### What this task involves
As you reproduce every line below, keep it exactly as written and leave out the images.

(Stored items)
►
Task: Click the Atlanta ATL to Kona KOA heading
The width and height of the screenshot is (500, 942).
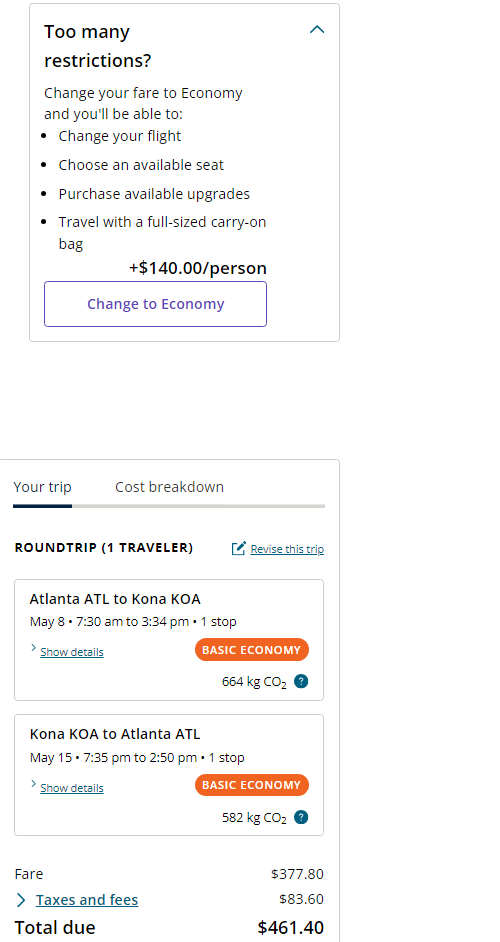Action: point(115,599)
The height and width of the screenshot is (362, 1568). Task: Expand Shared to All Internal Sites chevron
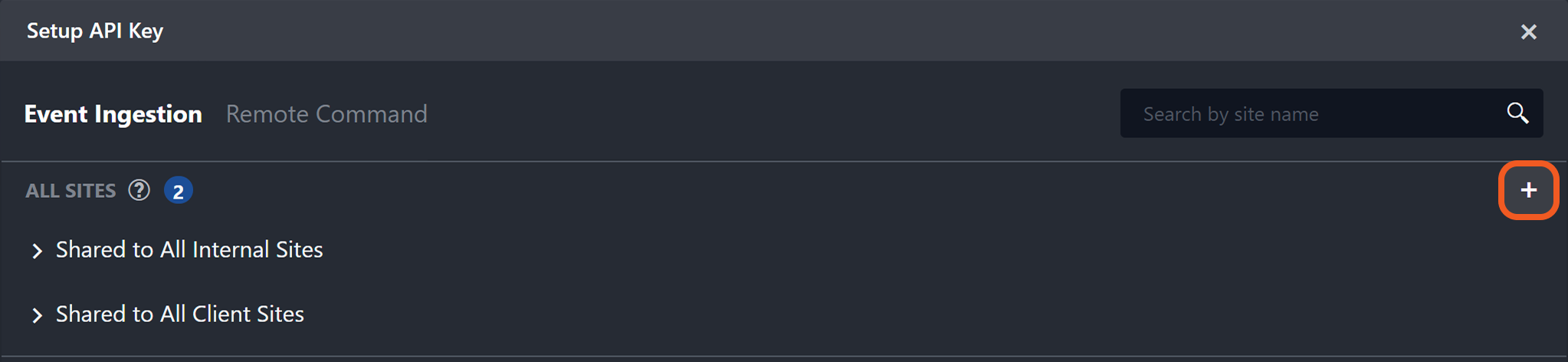(x=37, y=251)
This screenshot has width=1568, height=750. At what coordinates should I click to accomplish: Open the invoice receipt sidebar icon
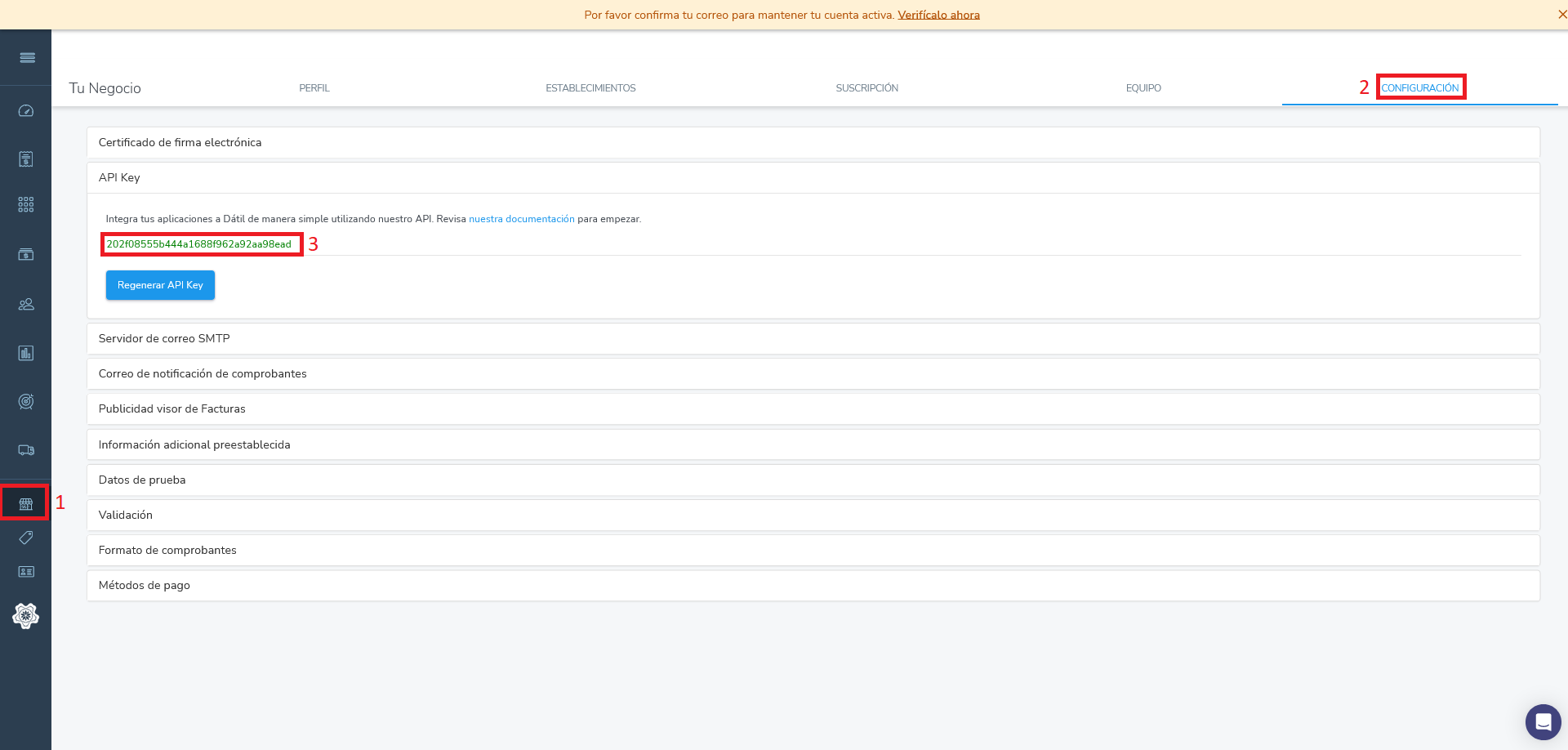26,158
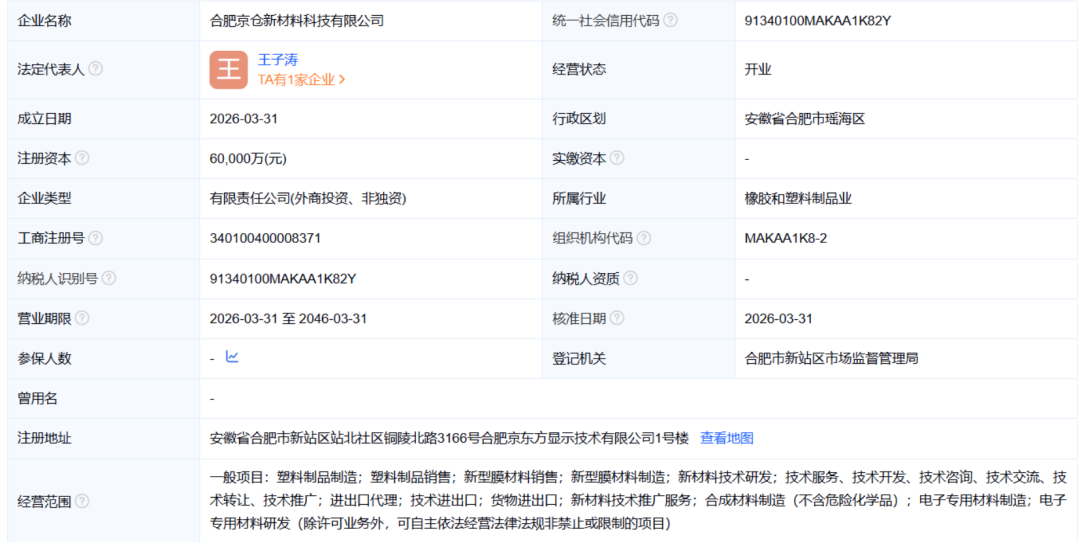Select the company name 合肥京仓新材料科技有限公司
Screen dimensions: 1080x542
point(296,20)
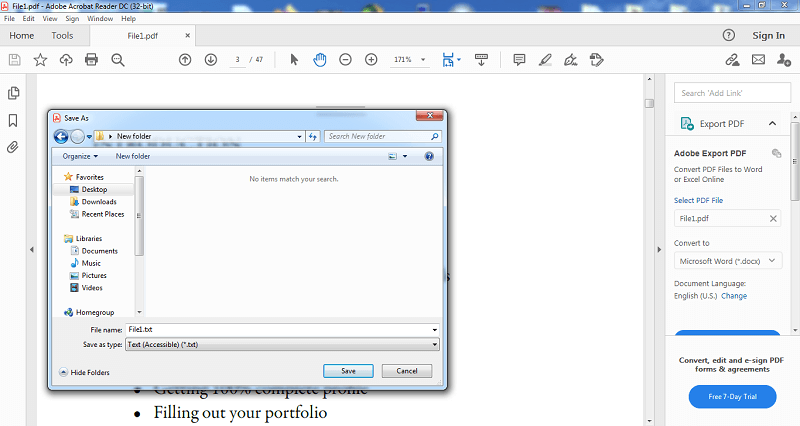Click the star bookmark icon in toolbar
The image size is (800, 426).
[x=40, y=60]
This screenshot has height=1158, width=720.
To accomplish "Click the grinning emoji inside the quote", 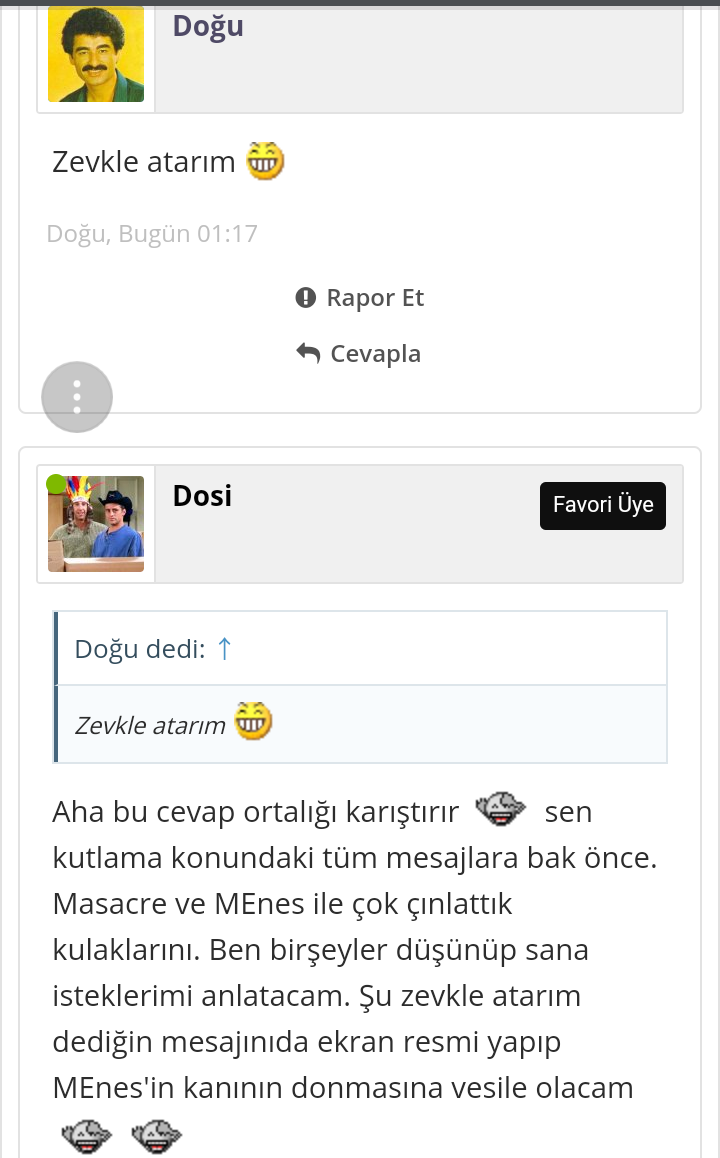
◄
### Expected answer
Task: Click the Atlanta ATL to Kona KOA heading
The width and height of the screenshot is (500, 942).
Action: point(115,599)
The height and width of the screenshot is (362, 1568). Task: Expand Shared to All Internal Sites chevron
(x=37, y=251)
This screenshot has width=1568, height=750. At what coordinates should I click to accomplish: Open the invoice receipt sidebar icon
26,158
Select the company name 合肥京仓新材料科技有限公司
Screen dimensions: 1080x542
point(296,20)
Click the star bookmark icon in toolbar
The image size is (800, 426).
[x=40, y=60]
This screenshot has height=1158, width=720.
To accomplish "Click the grinning emoji inside the quote", 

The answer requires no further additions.